Y los brazos no aparentan mejor aspecto, extendidos paralelos al cuerpo pero
deformados. La cabeza flota ladeada hasta dar casi media vuelta, y me mira con
una espantosa mueca de horror, sin vida. Del cuello mana sangre con profusión,
el agua toda roja, de una gran herida en forma de mordisco.
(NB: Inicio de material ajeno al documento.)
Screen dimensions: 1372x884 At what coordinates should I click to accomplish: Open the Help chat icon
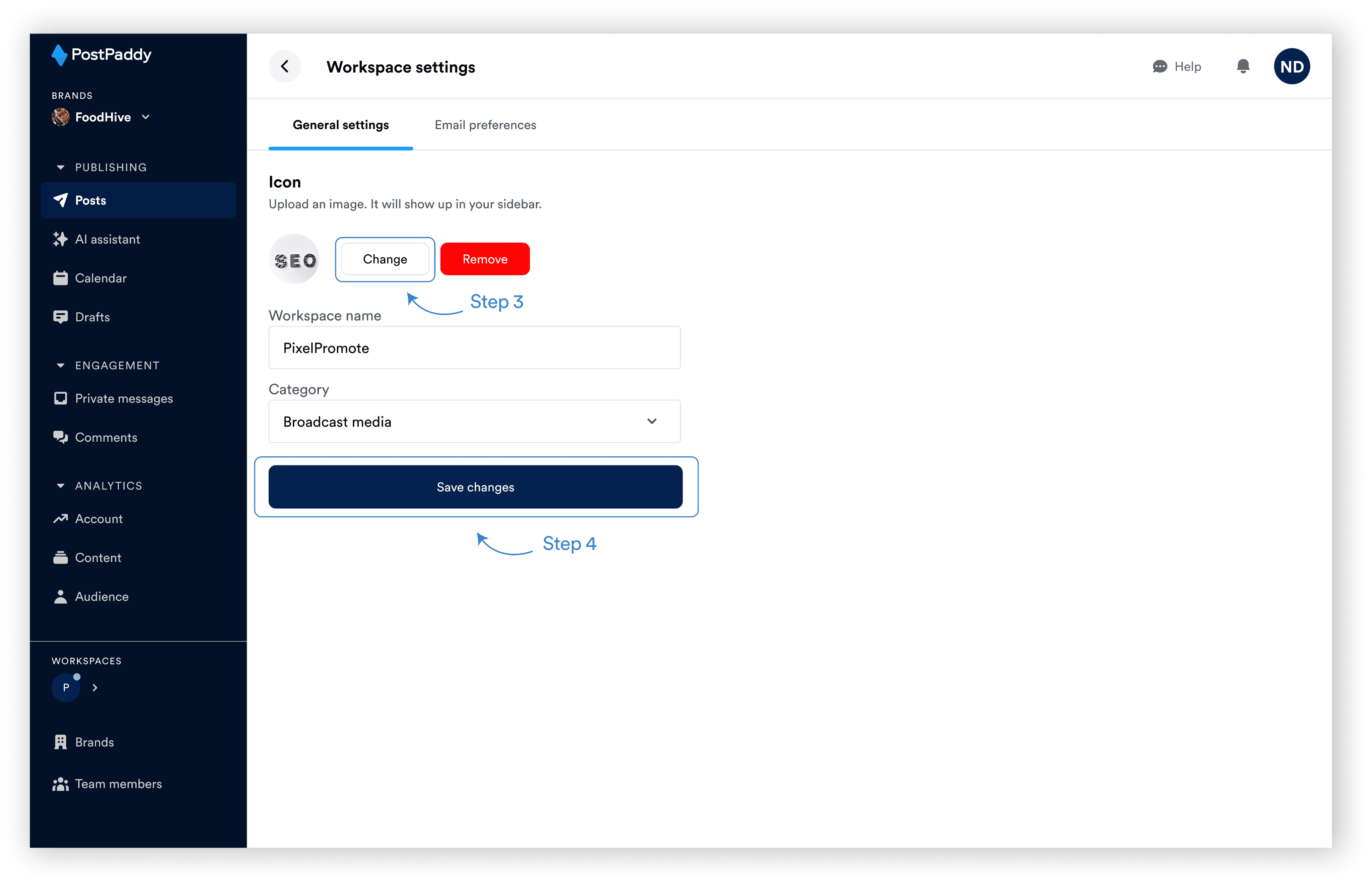tap(1160, 67)
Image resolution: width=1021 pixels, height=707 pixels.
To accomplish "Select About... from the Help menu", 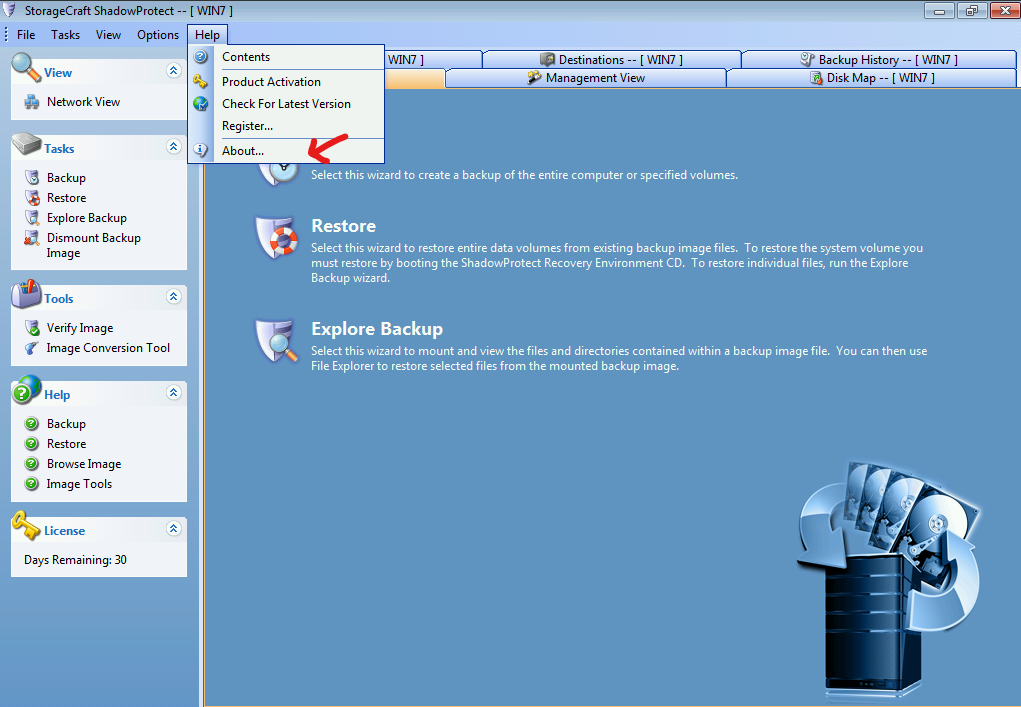I will pyautogui.click(x=243, y=151).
Y el otro hombre permanece inmóvil, con la cara
ensangrentada. Reculo un poco, asustada por aquel brillo de ojos, amarillentos
bajo la luz artificial y escasa del entorno. No lleva ropas sino varios arapos
andrajosos superpuestos, los pies descalzos ennegrecidos e hinchados, y la
cabellera le cuelga, rebosante de agua correosa, sobre una pequeña cara
chupada.
Es monstruoso, feo, y su mirada es fría y atroz. No parece
humano. Me mira con fiereza pero no avanza hacia mí, al contrario, se da la
vuelta no sin antes abrir la boca pastosa, estrechar los ojos y contraerse,
exponiendo sus dientes negruzcos y afilados. Me suelta un bramido tremebundo,
mezcla de lamento y gruñido nasal, atronador, que me hace saltar las lágrimas y
nublar mi vista, y sale corriendo hacia la balaustrada. Sin aminorar la
velocidad, salta con una agilidad que se
diría impropia en un individuo de aspecto tan demacrado y enclenque, y el silencio
vuelve, más opresivo que nunca, a inundar el lugar.
Me apresuro a asomarme por donde había saltado pero no veo
nada, sólo las luces en la distancia de otras tierras que permanecen
inmutables, a lo lejos, con sus casas, sus coches y sus vida ajenas a ese
desastre. Creo vislumbrar un destello allá abajo, al final de la muralla, como
un gran cangrejo descendiendo con gracilidad por la pared rugosa. Si pudiera
creer en lo ocurrido, sin duda pensaría que aquello había descendido por la
pared sin el mejor esfuerzo, con movimientos animales. Pero un ser humano no
podría moverse así, entoces ¿qué era esa cosa? Estremecida, cojo mi bolso que
permanece revoleado a escasa distancia de donde yace la víctima destrozada, y
corro a casa, esta vez corro como nunca jamás he corrido, riendo de verdad y
agradeciendo mi buena suerte por sobrevivir a aquella noche infernal. Quizás mi
ángel de la guarda acudiera a socorrerme.